Why You Should Try to Get a Strong Core
Having a strong core is like having a strong engine driving your daily activities. From getting up from your bed to bending over to pick up things on the floor, your core is the centre of every movement you make. With a strong core, you’ll have better balance and posture, and you get to reduce back pain as you relieve the strain from your lower back.
How Should Core Exercises Work?
Like an engine, your core has several muscle groups that help you move:
- The rectus abdominis, what we often refer to as ‘abs’
- The transverse abdominis, the internal core muscle that wraps around the side of your waist and spine
- And the internal and external obliques, the muscles on both sides of the abdomen
Since every workout uses those muscles in different combinations, the most effective exercises work all of those muscles simultaneously. By working the core muscles all at once, you’re maintaining the balance of the core muscles. That not only improves performance but prevents injuries too.

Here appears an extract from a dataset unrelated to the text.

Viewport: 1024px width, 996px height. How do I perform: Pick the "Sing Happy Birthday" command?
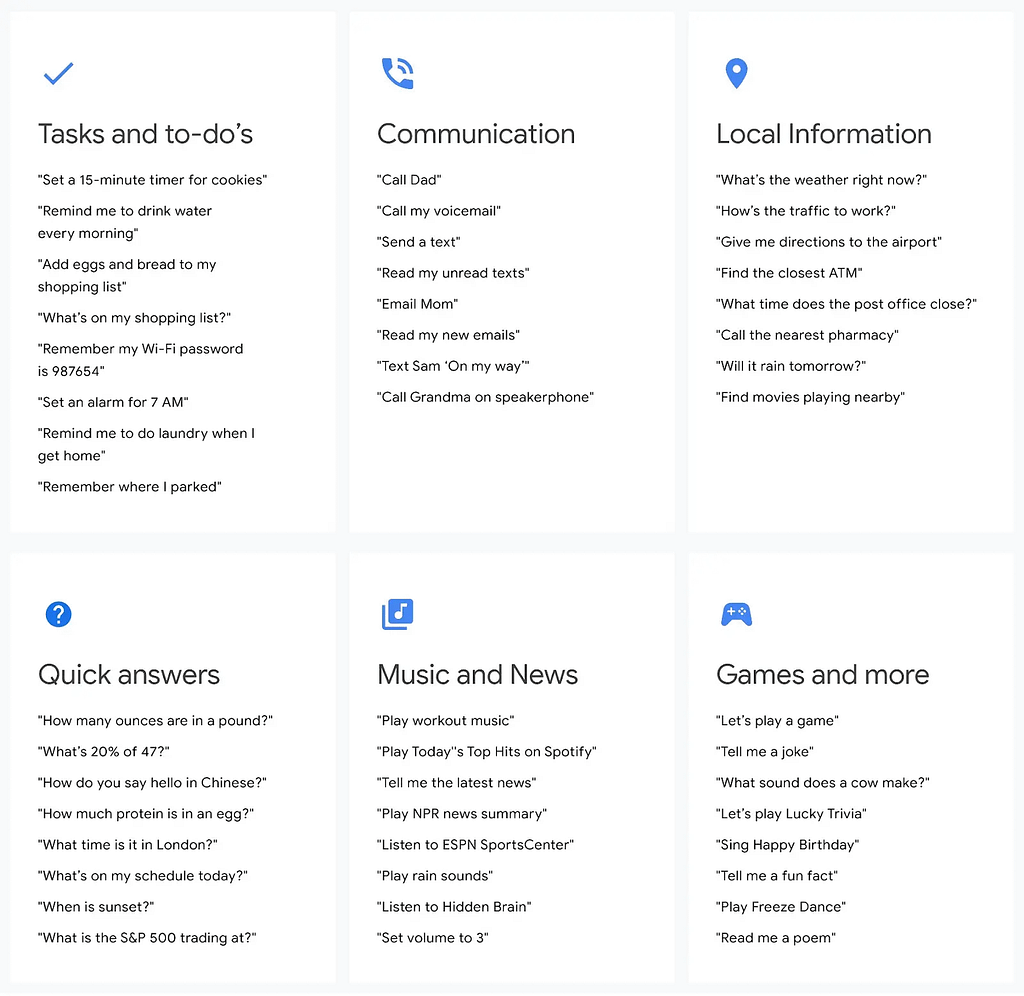point(788,845)
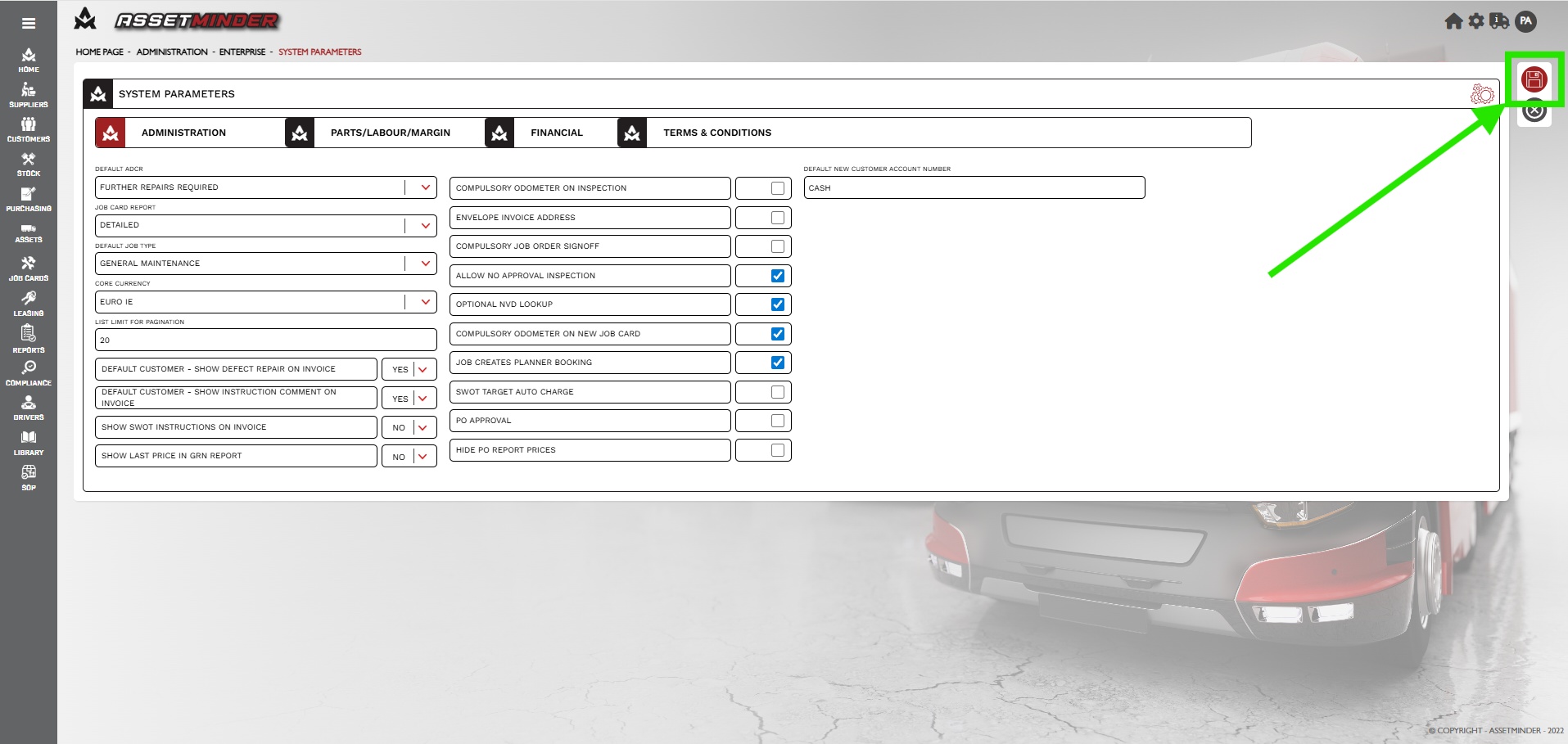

So, with a better understanding of your core muscles, let’s get to work!
I’m sure this is where some of us want to wriggle out of (me). As you do planks, you’re working your core, your hamstrings, and your glutes. By training those muscles, you’re not only building your strength and endurance but improving your balance and supports better posture as well.
- Place your palms on the floor, or your forearms for a better workout. Your elbows should be directly below your shoulders. Keep your palms facing forwards, so your arms are parallel with each other.
- Extend your legs, and just place your toes on the floor. Now, your body should form a straight line from your shoulders all the way to your heels.
- Hold your core, and work your glutes and quads. You should tuck your tailbone, but only a little so your lower back remains straight.
- You should keep a straight line; check if your hips are dropping to the floor, or if your butt is heading to the ceiling.
- Keep your neck in a neutral position, so don’t lower your head. Keep your gaze on your hands.
- Hold for 1 minute at first. You can increase the duration as you get stronger.
2. Body Saw
When you’re doing the body saw, you’re basically sawing back and forth from your plank position. As with the plank, you have to tuck your tailbone and keep your hips up and don’t let it drop to the floor.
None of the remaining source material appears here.